Segundo o conselheiro tutelar, o caso da menina é comum a muitas famílias moradoras de bairros pobres: sua família — de sete pessoas, vivendo num domicílio de dois cômodos — estava toda desempregada, vivendo com um benefício do Bolsa Família como única fonte de renda.
“Não é que essa criança não come nada, ela tem acesso à merenda, a um almoço. Mas a alimentação a que ela tem acesso é irregular e insuficiente para esse núcleo familiar. É uma criança que tem a comida contada, às vezes uma vez só no dia e sem um prato rico em nutrientes, em sabores”, explica o profissional.
“Muitas vezes, quando falamos em fome, as pessoas entendem que a pessoa não come nada. Mas a fome não é só isso, são necessidades para o desenvolvimento da criança que não estão sendo atendidas. Na realidade, todo o núcleo familiar está passando fome. A verdade é essa.”
Sem café da manhã, nem almoço, desmaiou na educação física
Uma professora de física e matemática de Sumaré, no interior de São Paulo, viu um de seus alunos desmaiar de fome na aula de educação física.
“Não foi o primeiro caso. Com a volta às aulas presenciais, depois da pandemia, temos observado vários casos de alunos passando por necessidade. Casos de fome mesmo, de que o único alimento que o aluno tem é na escola”, conta a professora.
“Nesse caso, nós percebemos na educação física, porque o aluno desmaiou na quadra. Aí, conversando, ficamos sabendo que ele ainda não tinha se alimentado naquele dia e já era o período da tarde”, relata a educadora, explicando que, na escola estadual, há apenas uma refeição por turno, na hora do intervalo (10h para os alunos da manhã e 16h para os da tarde).
O menino tem outros irmãos. E a mãe dele, que cuida das crianças sozinha e mora de aluguel, estava desempregada.
A professora observa que as crianças em situação de privação têm dificuldade de aprendizado.
“A criança com fome não consegue se concentrar. Falta energia nela. Crianças normalmente têm muita energia, então você percebe a apatia”, diz a educadora.
Ela conta que, após o primeiro episódio de um aluno que passou mal por fome, as professoras se organizaram para recolher doações. “Conseguimos muito alimento e passamos a distribuir às famílias. Você vê a diferença, o aluno vem mais ativo, com mais energia, e as mães ficam muito agradecidas.”
“No caso do aluno que desmaiou, fomos à casa da família levar o que arrecadamos. Chegando lá, a mãe estava extremamente magra, muito abaixo do peso, porque ela estava tirando o pouco que tinha dela para dar para as crianças. Então você vê a gratidão da pessoa.”

→ Dados fornecidos
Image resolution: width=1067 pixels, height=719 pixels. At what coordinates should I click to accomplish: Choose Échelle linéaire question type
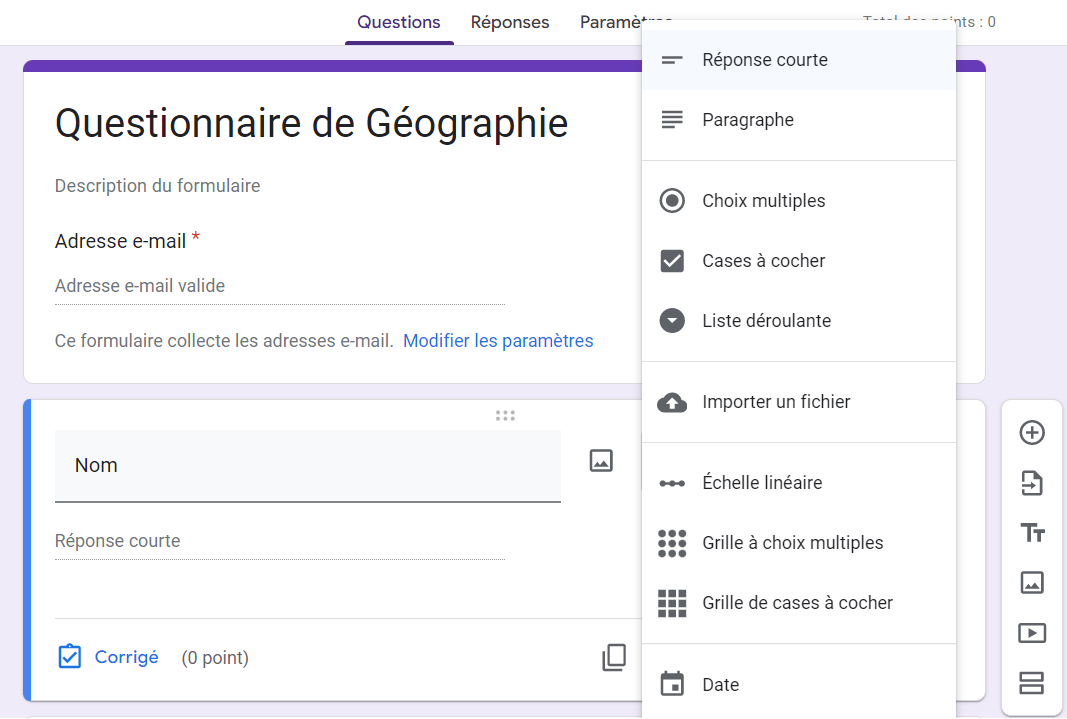(x=762, y=483)
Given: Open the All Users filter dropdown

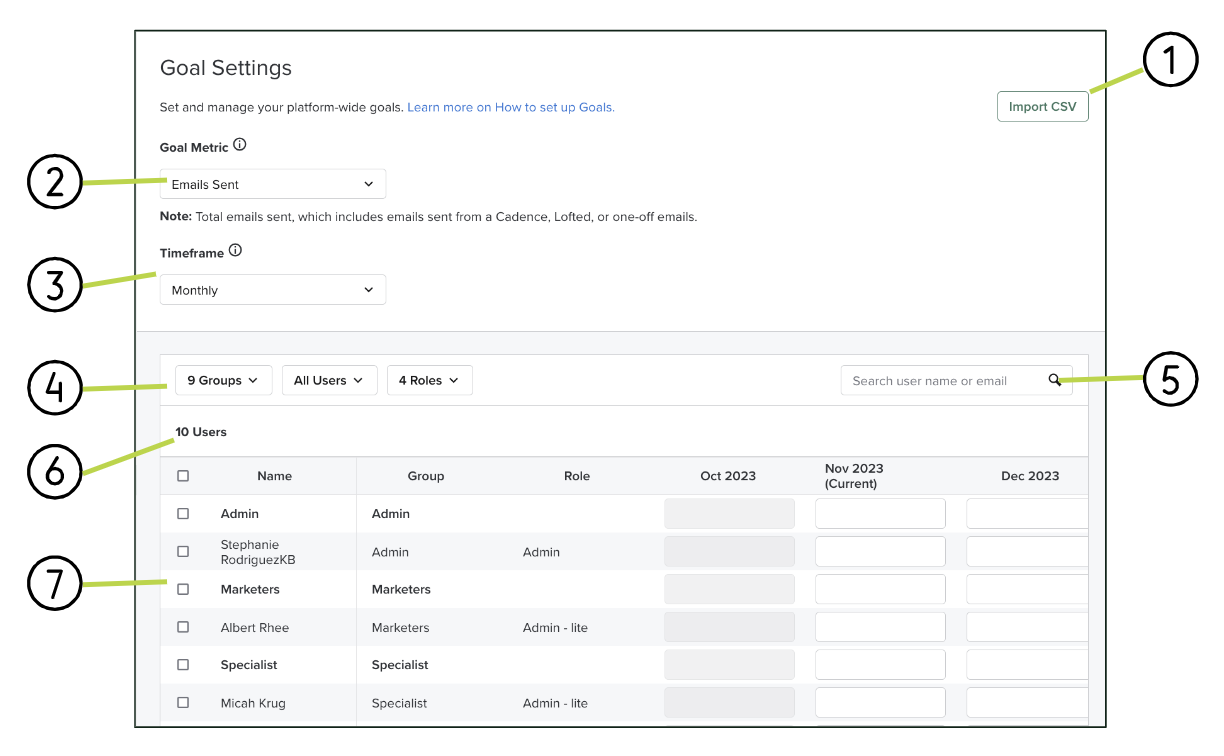Looking at the screenshot, I should click(329, 380).
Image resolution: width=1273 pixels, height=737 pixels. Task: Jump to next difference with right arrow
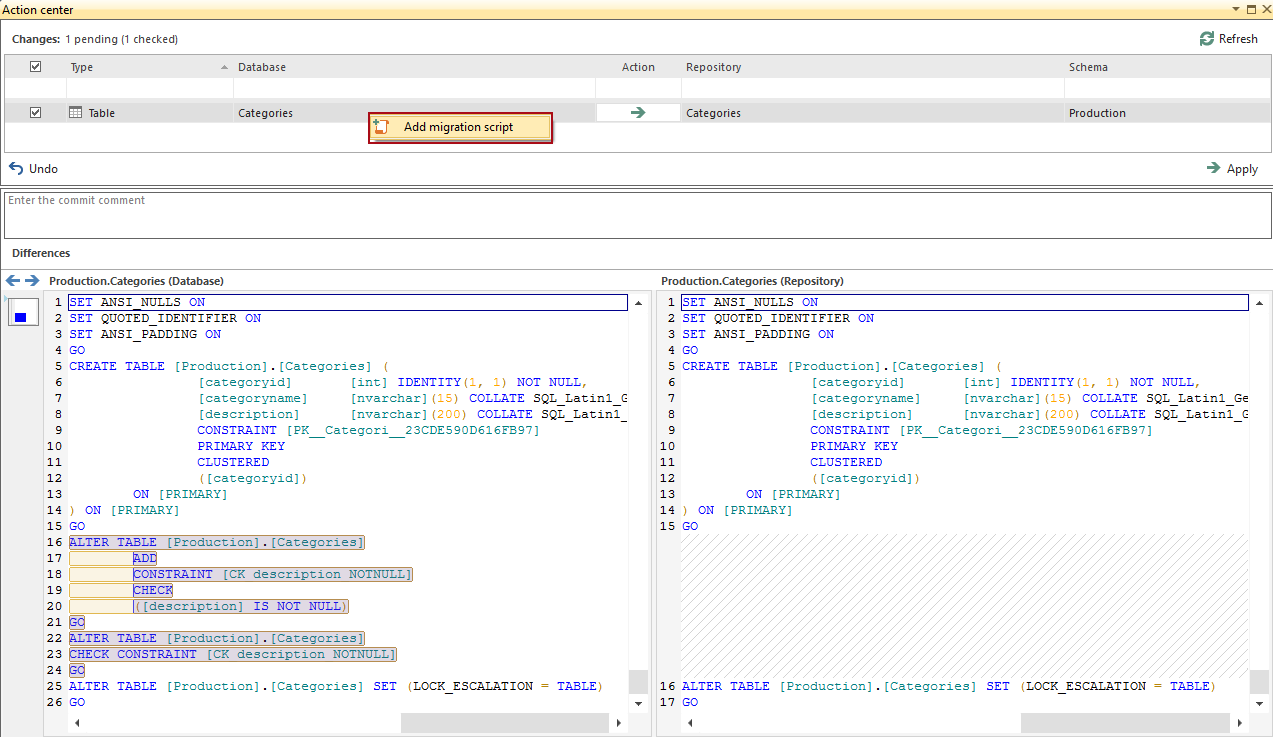pyautogui.click(x=32, y=281)
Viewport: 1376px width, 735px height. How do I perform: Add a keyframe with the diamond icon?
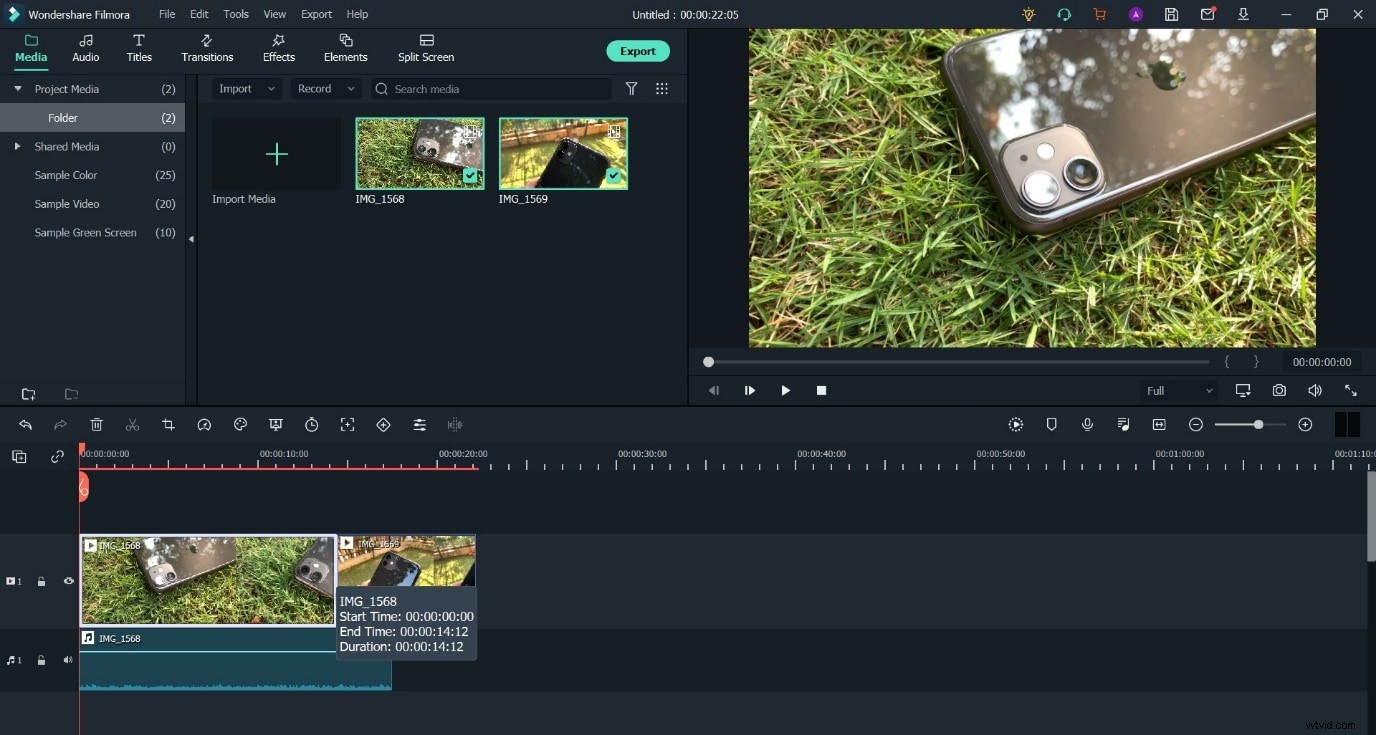tap(383, 424)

→ O que fazer
**A.** No texto sobre a fome entre alunos, a que horas é servida a refeição dos alunos da tarde na escola estadual?
**B.** No texto sobre a fome entre alunos, reescreva de forma mais curta o parágrafo que começa com "Ela conta que, após o primeiro episódio", mantendo os fatos principais.

→ Respostas do exercício
**A.** Às 16h, na hora do intervalo.

**B.** Depois que um aluno passou mal de fome pela primeira vez, as professoras juntaram doações, conseguiram muito alimento e começaram a distribuí-lo às famílias. Segundo a professora, os alunos passaram a chegar mais ativos e com mais energia, e as mães ficaram muito agradecidas.